La vieille dame tourna vers lui un visage faussement courroucé :

« Comment osez-vous dire des choses pareilles ? Surtout quand c’est vous qui me les rapportez dès que vous venez ici ! »

Son regard pétillant contredisait son ton offusqué.

« Oh, j’allais oublier… »

Elle trottina vers les étagères qui couraient le long du mur pour y choisir quelques ouvrages. Après un instant d’hésitation, elle tira deux volumes reliés de cuir brun et un petit livre couvert de maroquin rouge.

« Voilà, je pense que ceux-ci vont pouvoir vous aider ! Vous aurez de quoi vous occuper pour le reste du voyage et pour les jours qui viendront. Je vais les noter dans mon carnet, pour ne pas oublier que je vous les ai prêtés. N’hésitez pas à en demander d’autres à mister Perdheim. La bibliothèque du siège est bien plus fournie que la mienne, comme vous pouvez vous l’imaginer ! Elle devrait vous plaire, c’est un endroit magnifique ! »

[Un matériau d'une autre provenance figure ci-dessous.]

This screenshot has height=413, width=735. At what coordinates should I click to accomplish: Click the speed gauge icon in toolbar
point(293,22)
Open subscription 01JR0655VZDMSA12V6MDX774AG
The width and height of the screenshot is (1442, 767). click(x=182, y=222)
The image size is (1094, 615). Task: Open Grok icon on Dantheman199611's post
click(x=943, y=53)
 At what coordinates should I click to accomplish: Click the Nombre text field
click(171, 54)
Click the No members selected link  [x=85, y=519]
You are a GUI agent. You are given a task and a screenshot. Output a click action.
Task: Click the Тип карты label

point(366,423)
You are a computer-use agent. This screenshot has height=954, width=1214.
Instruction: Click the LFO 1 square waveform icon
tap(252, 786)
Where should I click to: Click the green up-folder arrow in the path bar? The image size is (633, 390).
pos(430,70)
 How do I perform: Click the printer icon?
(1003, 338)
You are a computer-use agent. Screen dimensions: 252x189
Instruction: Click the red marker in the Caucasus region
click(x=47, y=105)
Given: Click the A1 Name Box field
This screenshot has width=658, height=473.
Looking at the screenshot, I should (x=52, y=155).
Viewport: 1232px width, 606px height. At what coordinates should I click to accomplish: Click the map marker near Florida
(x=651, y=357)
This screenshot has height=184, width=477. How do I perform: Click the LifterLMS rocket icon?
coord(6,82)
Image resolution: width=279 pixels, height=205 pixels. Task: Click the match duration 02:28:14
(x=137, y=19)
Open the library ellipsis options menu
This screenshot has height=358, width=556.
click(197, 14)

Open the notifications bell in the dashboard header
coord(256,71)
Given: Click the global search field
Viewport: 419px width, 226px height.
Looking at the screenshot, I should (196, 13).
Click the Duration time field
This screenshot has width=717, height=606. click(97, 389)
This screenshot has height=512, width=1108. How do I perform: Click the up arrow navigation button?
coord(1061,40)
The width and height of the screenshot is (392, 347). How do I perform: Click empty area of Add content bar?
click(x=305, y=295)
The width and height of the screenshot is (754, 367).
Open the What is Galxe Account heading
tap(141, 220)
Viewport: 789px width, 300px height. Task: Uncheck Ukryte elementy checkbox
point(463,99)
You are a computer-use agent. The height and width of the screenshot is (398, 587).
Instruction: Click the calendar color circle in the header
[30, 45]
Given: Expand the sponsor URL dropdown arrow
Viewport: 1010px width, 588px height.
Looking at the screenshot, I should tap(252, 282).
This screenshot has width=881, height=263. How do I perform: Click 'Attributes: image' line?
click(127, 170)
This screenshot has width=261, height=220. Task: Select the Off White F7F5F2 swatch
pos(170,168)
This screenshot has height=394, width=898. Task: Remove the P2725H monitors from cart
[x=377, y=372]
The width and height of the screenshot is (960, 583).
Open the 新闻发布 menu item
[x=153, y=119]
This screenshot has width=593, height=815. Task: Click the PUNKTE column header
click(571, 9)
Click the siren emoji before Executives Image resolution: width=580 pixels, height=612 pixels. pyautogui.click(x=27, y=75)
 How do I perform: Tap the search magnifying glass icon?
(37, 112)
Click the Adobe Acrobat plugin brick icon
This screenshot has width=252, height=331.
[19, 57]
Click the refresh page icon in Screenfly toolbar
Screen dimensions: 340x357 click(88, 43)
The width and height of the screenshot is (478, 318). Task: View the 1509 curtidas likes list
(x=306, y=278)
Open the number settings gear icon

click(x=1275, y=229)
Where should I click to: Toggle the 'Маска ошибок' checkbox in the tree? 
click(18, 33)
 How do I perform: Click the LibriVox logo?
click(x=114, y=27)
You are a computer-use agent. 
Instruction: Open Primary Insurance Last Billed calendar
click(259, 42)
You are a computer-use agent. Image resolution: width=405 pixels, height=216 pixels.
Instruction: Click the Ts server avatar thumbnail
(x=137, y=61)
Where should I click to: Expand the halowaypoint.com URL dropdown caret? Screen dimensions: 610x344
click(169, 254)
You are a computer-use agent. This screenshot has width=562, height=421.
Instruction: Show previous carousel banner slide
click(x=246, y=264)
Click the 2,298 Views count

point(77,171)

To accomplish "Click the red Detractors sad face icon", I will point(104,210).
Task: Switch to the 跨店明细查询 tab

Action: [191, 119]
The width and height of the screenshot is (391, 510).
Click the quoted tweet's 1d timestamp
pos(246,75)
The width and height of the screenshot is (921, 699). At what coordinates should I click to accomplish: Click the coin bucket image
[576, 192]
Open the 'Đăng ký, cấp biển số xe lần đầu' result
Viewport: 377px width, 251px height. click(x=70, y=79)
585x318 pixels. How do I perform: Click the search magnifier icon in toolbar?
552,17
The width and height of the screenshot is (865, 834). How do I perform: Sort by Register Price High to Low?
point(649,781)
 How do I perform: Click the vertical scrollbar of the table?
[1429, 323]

Hadria les glissa dans sa sacoche et se confondit en remerciements. Mister White posa la main sur l’épaule de la vieille femme, pour mettre court à ce flot de paroles :

« Miss Helen, vous avez dit vous-même qu’il était temps que nous nous remettions en route ! »

Les deux voyageurs firent leurs adieux à leur hôtesse avant de quitter la demeure. Hadria sentait les deux livres peser dans son bagage : même si elle n’y trouvait pas toutes les réponses, elle parviendrait peut-être comprendre ce que la fondation attendait d’elle. Ce fut avec une assurance nouvelle qu’elle grimpa sur le siège passager du fiacre électrique, non sans se demander à quoi ressemblerait la prochaine étape.